◆ Work instructions
Pictures excluded, copy word for word the lines from the one holding "724x1568 pixels. How" through the last line below.

◆ Exercise data
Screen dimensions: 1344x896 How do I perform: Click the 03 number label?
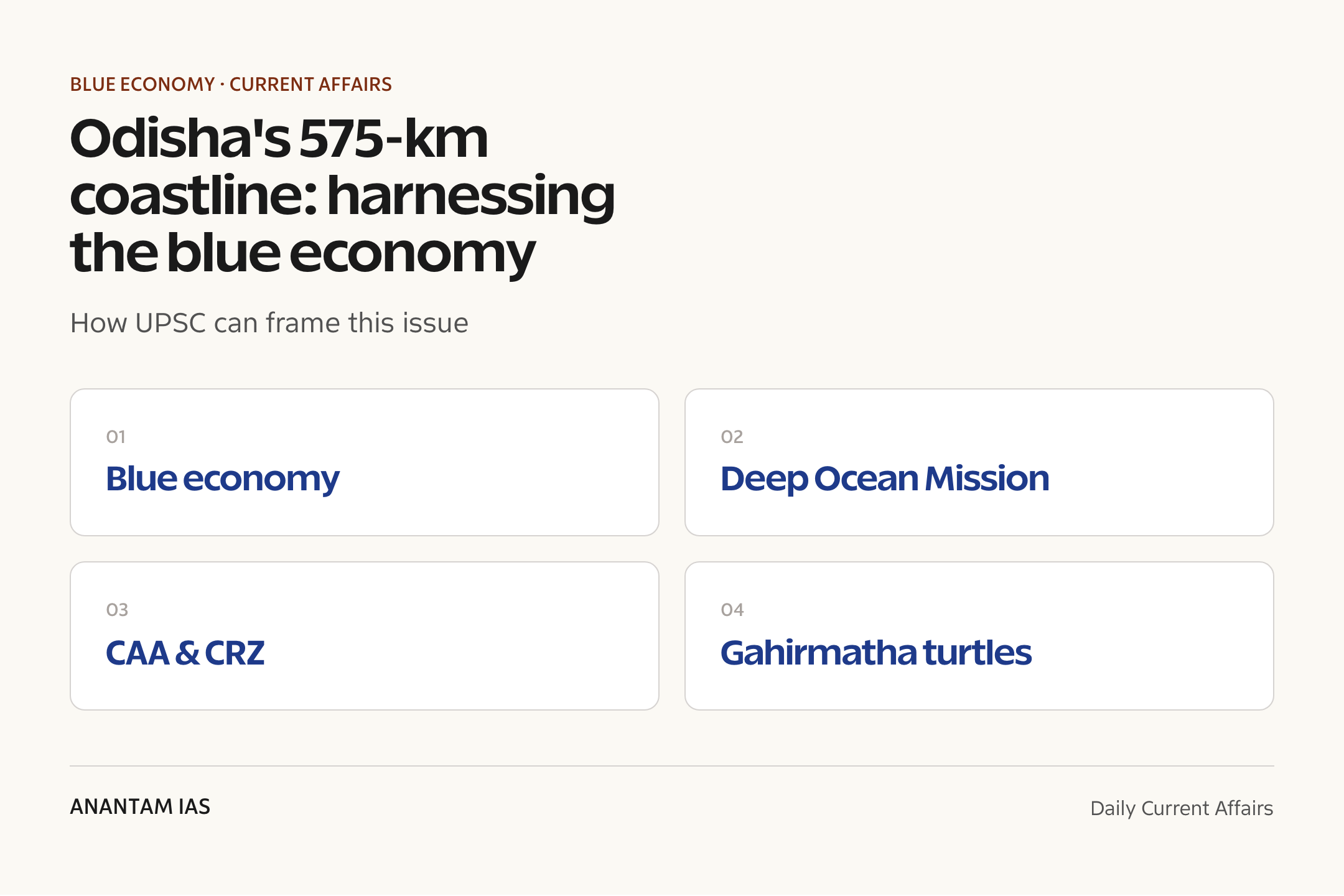coord(117,610)
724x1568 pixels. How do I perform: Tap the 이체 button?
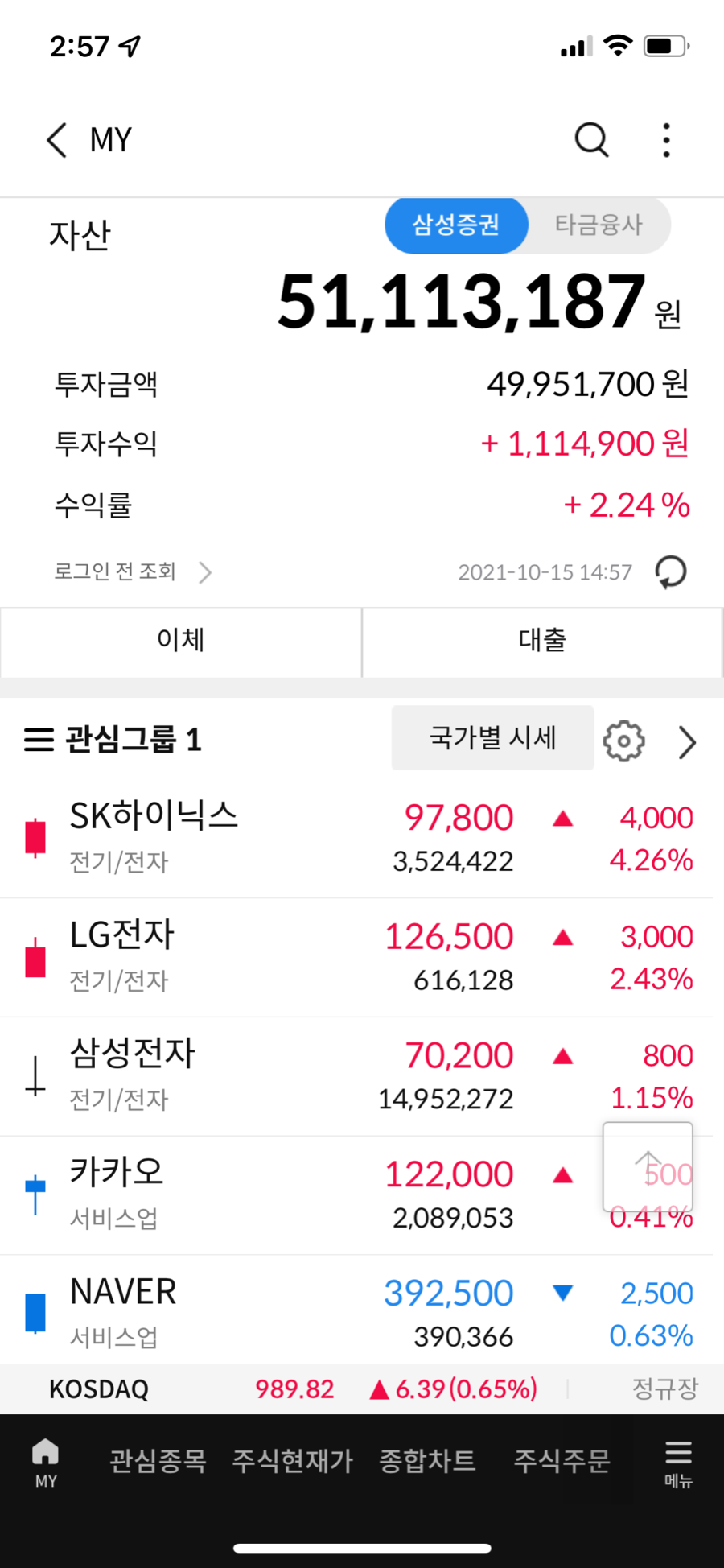click(x=181, y=642)
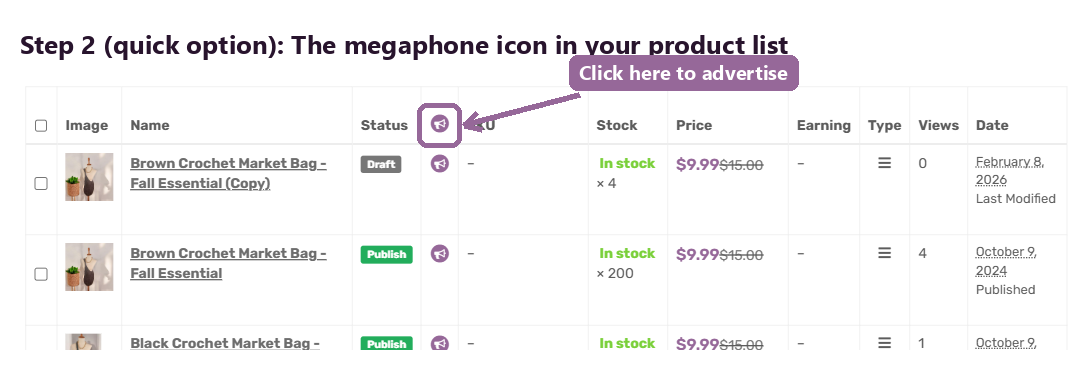Open Black Crochet Market Bag product link
The height and width of the screenshot is (370, 1090).
pos(225,344)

◆ Answer section
724x1568 pixels. How do I perform: Tap the 이체 button?
click(x=181, y=642)
Open Black Crochet Market Bag product link
The height and width of the screenshot is (370, 1090).
pos(225,344)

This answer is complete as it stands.